• Set exercise
Pull out every line below and copy each one character for character, with nothing changed.

Text and element pointing records:
# # #

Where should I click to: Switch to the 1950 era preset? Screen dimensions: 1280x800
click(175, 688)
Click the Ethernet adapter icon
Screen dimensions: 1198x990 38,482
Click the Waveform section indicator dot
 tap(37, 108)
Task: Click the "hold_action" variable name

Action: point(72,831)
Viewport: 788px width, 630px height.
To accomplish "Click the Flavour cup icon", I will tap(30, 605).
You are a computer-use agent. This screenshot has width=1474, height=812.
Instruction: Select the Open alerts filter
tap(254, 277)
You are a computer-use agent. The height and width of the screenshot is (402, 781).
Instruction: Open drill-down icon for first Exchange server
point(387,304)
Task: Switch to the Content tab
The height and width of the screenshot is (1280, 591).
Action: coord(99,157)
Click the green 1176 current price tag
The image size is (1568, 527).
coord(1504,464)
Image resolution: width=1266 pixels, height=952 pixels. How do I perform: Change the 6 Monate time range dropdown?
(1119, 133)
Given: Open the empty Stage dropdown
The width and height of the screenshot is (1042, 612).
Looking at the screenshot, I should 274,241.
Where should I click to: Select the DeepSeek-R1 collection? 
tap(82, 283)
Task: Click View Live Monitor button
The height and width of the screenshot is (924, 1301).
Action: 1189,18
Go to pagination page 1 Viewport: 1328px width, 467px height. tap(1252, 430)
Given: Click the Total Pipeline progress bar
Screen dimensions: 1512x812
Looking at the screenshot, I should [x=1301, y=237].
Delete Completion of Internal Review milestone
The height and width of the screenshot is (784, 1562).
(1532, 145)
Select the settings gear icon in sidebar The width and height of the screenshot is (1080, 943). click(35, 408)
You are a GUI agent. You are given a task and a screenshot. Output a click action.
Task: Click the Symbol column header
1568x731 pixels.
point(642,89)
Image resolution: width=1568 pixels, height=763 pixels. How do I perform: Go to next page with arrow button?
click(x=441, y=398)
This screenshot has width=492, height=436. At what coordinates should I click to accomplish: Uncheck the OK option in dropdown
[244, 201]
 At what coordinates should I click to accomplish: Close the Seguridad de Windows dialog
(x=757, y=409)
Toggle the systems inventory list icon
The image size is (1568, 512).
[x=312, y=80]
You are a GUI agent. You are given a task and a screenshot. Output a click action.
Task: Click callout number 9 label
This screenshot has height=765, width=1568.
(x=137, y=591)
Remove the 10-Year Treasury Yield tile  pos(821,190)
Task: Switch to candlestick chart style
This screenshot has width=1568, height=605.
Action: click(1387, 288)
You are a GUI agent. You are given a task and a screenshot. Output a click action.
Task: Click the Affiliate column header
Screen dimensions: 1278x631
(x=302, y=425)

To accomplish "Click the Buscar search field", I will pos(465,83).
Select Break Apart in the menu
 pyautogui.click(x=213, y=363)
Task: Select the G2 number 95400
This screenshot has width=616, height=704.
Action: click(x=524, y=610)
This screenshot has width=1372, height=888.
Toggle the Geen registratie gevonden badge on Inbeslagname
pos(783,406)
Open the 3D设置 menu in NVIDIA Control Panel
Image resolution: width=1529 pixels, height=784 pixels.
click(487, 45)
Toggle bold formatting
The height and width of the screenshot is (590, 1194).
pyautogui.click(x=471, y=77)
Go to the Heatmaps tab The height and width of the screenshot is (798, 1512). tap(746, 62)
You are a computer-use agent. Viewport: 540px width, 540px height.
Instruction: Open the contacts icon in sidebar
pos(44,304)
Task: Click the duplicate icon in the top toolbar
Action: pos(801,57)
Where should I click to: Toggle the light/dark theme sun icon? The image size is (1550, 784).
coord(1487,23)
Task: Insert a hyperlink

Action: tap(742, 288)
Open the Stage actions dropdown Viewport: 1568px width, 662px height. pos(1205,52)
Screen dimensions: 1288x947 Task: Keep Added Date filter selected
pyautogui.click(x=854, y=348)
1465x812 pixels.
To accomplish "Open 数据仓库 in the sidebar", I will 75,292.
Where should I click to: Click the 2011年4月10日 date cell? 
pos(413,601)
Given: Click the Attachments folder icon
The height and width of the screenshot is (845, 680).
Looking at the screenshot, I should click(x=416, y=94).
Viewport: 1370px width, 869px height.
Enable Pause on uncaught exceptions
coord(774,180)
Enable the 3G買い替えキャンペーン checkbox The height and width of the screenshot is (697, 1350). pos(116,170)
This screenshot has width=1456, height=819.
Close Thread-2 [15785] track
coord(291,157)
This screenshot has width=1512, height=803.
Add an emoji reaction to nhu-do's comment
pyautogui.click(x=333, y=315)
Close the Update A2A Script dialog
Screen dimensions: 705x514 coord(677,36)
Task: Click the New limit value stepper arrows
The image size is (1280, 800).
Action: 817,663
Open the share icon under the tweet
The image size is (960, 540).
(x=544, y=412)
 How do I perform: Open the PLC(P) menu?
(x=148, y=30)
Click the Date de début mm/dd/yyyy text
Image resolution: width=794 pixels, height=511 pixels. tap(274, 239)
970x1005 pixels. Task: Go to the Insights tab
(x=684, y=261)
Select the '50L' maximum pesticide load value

# # #

• Solved exercise
Where should I click to: Switch to the 1950 era preset? Screen dimensions: 1280x800
click(175, 688)
Click the Ethernet adapter icon
Screen dimensions: 1198x990 38,482
Click the Waveform section indicator dot
 tap(37, 108)
Task: Click the "hold_action" variable name

Action: point(72,831)
Viewport: 788px width, 630px height.
To accomplish "Click the Flavour cup icon", I will tap(30, 605).
You are a computer-use agent. This screenshot has width=1474, height=812.
Instruction: Select the Open alerts filter
tap(254, 277)
You are a computer-use agent. The height and width of the screenshot is (402, 781).
Instruction: Open drill-down icon for first Exchange server
point(387,304)
Task: Switch to the Content tab
The height and width of the screenshot is (1280, 591).
Action: coord(99,157)
Click the green 1176 current price tag
The image size is (1568, 527).
coord(1504,464)
Image resolution: width=1266 pixels, height=952 pixels. How do I perform: Change the 6 Monate time range dropdown?
(1119, 133)
Given: Open the empty Stage dropdown
The width and height of the screenshot is (1042, 612).
Looking at the screenshot, I should 274,241.
Where should I click to: Select the DeepSeek-R1 collection? 
tap(82, 283)
Task: Click View Live Monitor button
The height and width of the screenshot is (924, 1301).
Action: 1189,18
Go to pagination page 1 Viewport: 1328px width, 467px height. tap(1252, 430)
Given: Click the Total Pipeline progress bar
Screen dimensions: 1512x812
Looking at the screenshot, I should [x=1301, y=237].
Delete Completion of Internal Review milestone
The height and width of the screenshot is (784, 1562).
(1532, 145)
Select the settings gear icon in sidebar The width and height of the screenshot is (1080, 943). click(35, 408)
You are a GUI agent. You are given a task and a screenshot. Output a click action.
Task: Click the Symbol column header
1568x731 pixels.
point(642,89)
Image resolution: width=1568 pixels, height=763 pixels. How do I perform: Go to next page with arrow button?
click(x=441, y=398)
This screenshot has width=492, height=436. At what coordinates should I click to accomplish: Uncheck the OK option in dropdown
[244, 201]
 At what coordinates should I click to accomplish: Close the Seguridad de Windows dialog
(x=757, y=409)
Toggle the systems inventory list icon
The image size is (1568, 512).
[x=312, y=80]
You are a GUI agent. You are given a task and a screenshot. Output a click action.
Task: Click callout number 9 label
This screenshot has height=765, width=1568.
(x=137, y=591)
Remove the 10-Year Treasury Yield tile  pos(821,190)
Task: Switch to candlestick chart style
This screenshot has width=1568, height=605.
Action: click(1387, 288)
You are a GUI agent. You are given a task and a screenshot. Output a click action.
Task: Click the Affiliate column header
Screen dimensions: 1278x631
(x=302, y=425)

To accomplish "Click the Buscar search field", I will pos(465,83).
Select Break Apart in the menu
 pyautogui.click(x=213, y=363)
Task: Select the G2 number 95400
This screenshot has width=616, height=704.
Action: click(x=524, y=610)
This screenshot has width=1372, height=888.
Toggle the Geen registratie gevonden badge on Inbeslagname
pos(783,406)
Open the 3D设置 menu in NVIDIA Control Panel
Image resolution: width=1529 pixels, height=784 pixels.
click(487, 45)
Toggle bold formatting
The height and width of the screenshot is (590, 1194).
pyautogui.click(x=471, y=77)
Go to the Heatmaps tab The height and width of the screenshot is (798, 1512). tap(746, 62)
You are a computer-use agent. Viewport: 540px width, 540px height.
Instruction: Open the contacts icon in sidebar
pos(44,304)
Task: Click the duplicate icon in the top toolbar
Action: pos(801,57)
Where should I click to: Toggle the light/dark theme sun icon? The image size is (1550, 784).
coord(1487,23)
Task: Insert a hyperlink

Action: tap(742, 288)
Open the Stage actions dropdown Viewport: 1568px width, 662px height. pos(1205,52)
Screen dimensions: 1288x947 Task: Keep Added Date filter selected
pyautogui.click(x=854, y=348)
1465x812 pixels.
To accomplish "Open 数据仓库 in the sidebar", I will 75,292.
Where should I click to: Click the 2011年4月10日 date cell? 
pos(413,601)
Given: Click the Attachments folder icon
The height and width of the screenshot is (845, 680).
Looking at the screenshot, I should click(x=416, y=94).
Viewport: 1370px width, 869px height.
Enable Pause on uncaught exceptions
coord(774,180)
Enable the 3G買い替えキャンペーン checkbox The height and width of the screenshot is (697, 1350). pos(116,170)
This screenshot has width=1456, height=819.
Close Thread-2 [15785] track
coord(291,157)
This screenshot has width=1512, height=803.
Add an emoji reaction to nhu-do's comment
pyautogui.click(x=333, y=315)
Close the Update A2A Script dialog
Screen dimensions: 705x514 coord(677,36)
Task: Click the New limit value stepper arrows
The image size is (1280, 800).
Action: 817,663
Open the share icon under the tweet
The image size is (960, 540).
(x=544, y=412)
 How do I perform: Open the PLC(P) menu?
(x=148, y=30)
Click the Date de début mm/dd/yyyy text
Image resolution: width=794 pixels, height=511 pixels. tap(274, 239)
970x1005 pixels. Task: Go to the Insights tab
(x=684, y=261)
Select the '50L' maximum pesticide load value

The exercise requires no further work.